While it’s not something we like to think about, there is always the possibility that your employer suddenly decides to let you go.
It’s always best to know where you would stand should the worst happen, and knowing how much severance pay you could be entitled to if that scenario plays out can actually provide you with a little peace of mind.
If you’ve ever wondered “how is severance pay calculated in Ontario?” this is how, according to Ontario employment laws
The Right to Notice of Termination or Pay in Lieu of Notice
An employer can terminate an employment contract at any time without having a reason to.
If they terminate an employee without cause, however, they are required to give the employee notice of the termination with enough time for the employee to find a comparable job while they continue working until the termination date. This gives the employee a bridge between jobs instead of suddenly being without an income.

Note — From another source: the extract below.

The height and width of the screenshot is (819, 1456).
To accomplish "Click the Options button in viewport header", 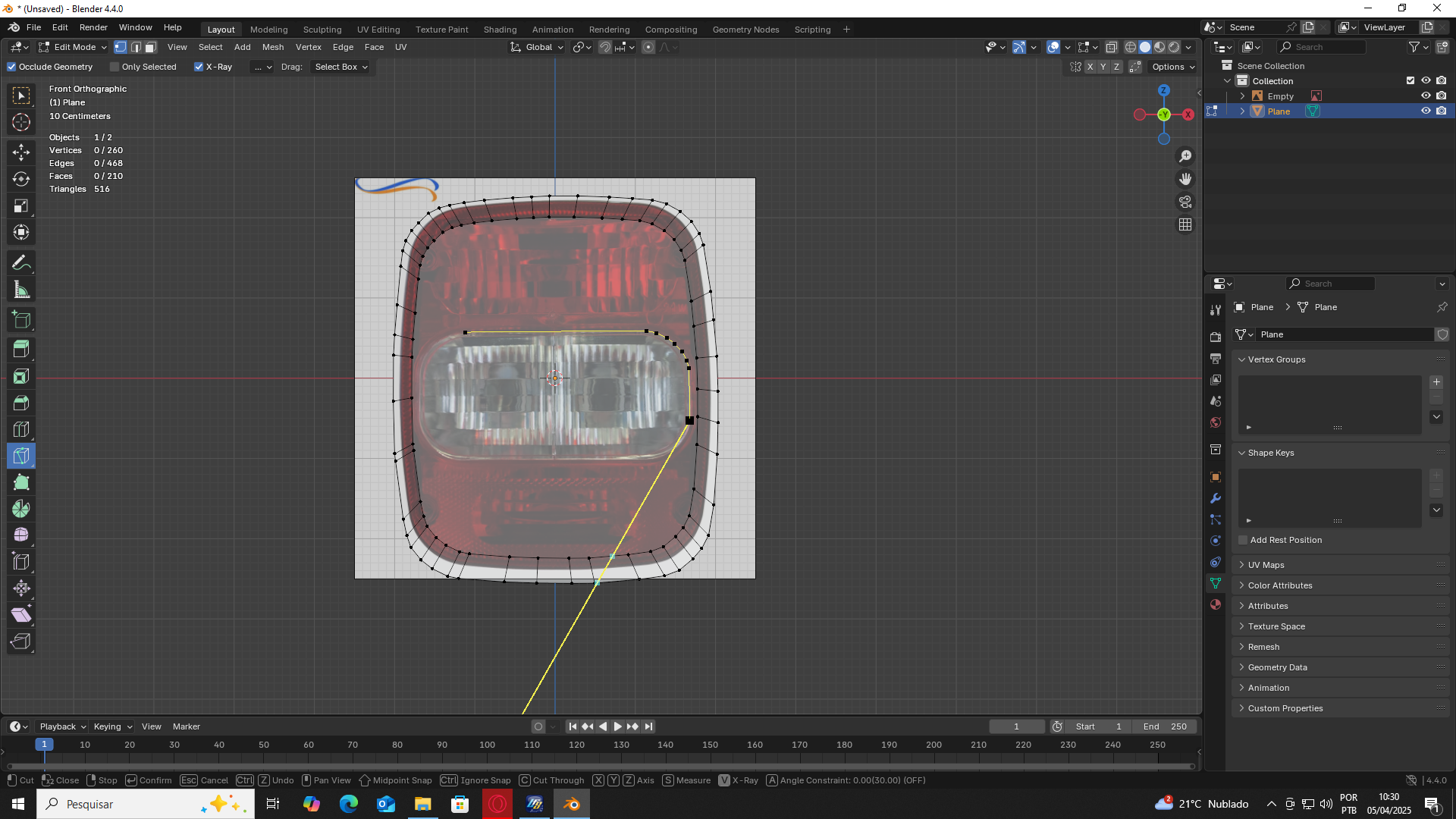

Alternatively, an employer can pay the employee what they would have made during the notice period and terminate them immediately. This is known as “pay in lieu of notice” or “termination pay.” This is the most common practice with employers.
The Employment Standards Actrequires that an employer provide the employee with the following:
- 1 week of notice for employees that have between 3 months and 1 year of service.

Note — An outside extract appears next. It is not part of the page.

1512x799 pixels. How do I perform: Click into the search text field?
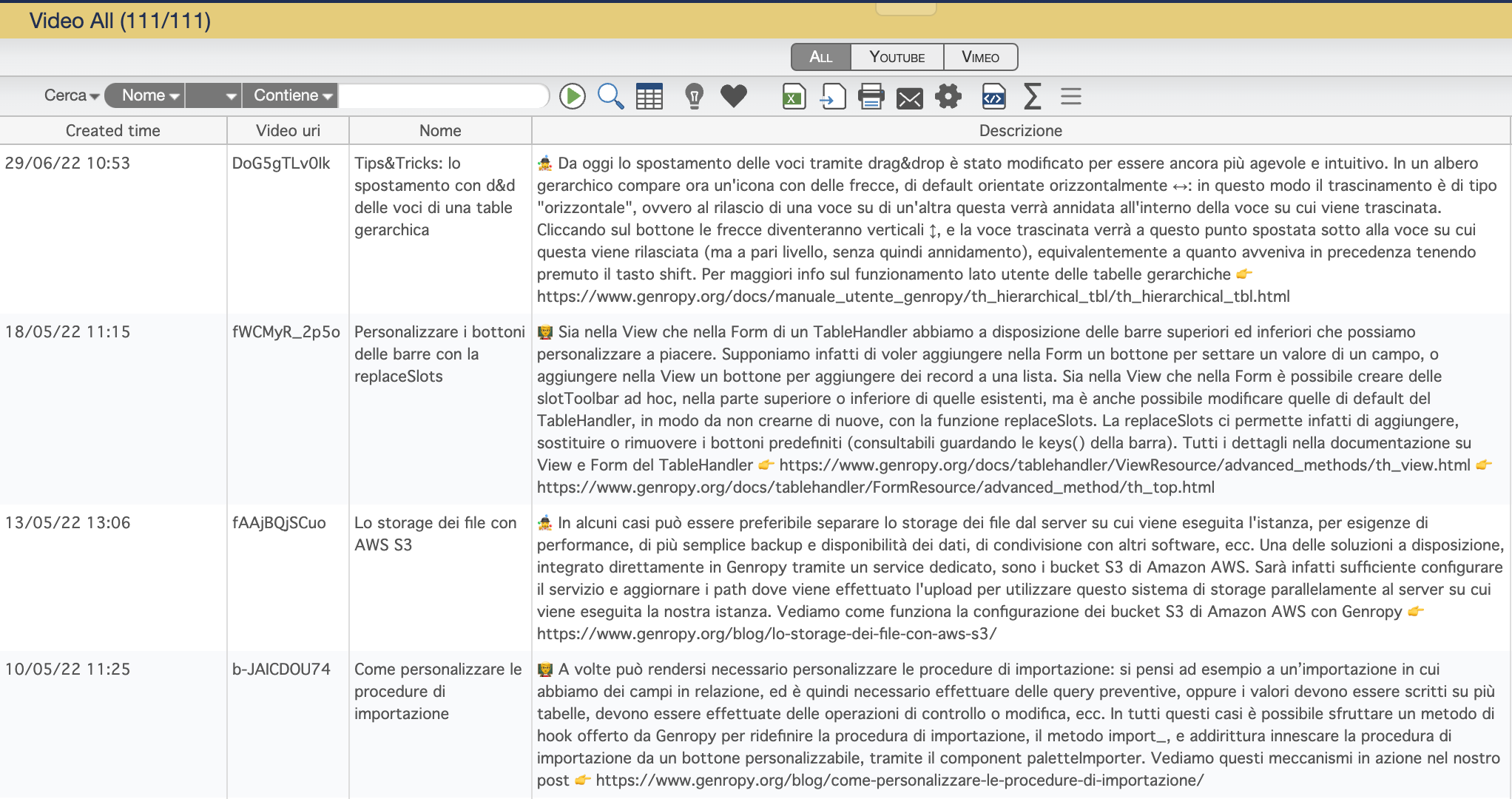coord(444,95)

- 2 weeks of notice for employees with between 1 year and 3 years of service.
- 3 weeks of notice for employees with between 3 years and 4 years of service.
- 4 weeks of notice for employees with between 4 years and 5 years of service.
- 5 weeks of notice for employees with between 5 years and 6 years of service.
- 6 weeks of notice for employees with between 6 years and 7 years of service.
- 7 weeks of notice for employees with between 7 years and 8 years of service.
- 8 weeks of notice for employees with 8 or more years of service.
In addition to termination pay, if the employee worked for 5 years or more with their employer, and that employer has a total global payroll of at least $2.5 million, the employer owes the employee a lump sum payment as severance pay of one week’s pay for every year of service, up to a maximum of 26 weeks.
If your employment contract provides you with a greater entitlement than the ESA, the entitlement in your contract becomes your legal minimum, and your employer can’t pay you less.
If, however, there is no employment contract, the employment contract does not contain a termination clause, or the termination clause is legally unenforceable, the employee may be entitled to what’s known as a “common law” notice period.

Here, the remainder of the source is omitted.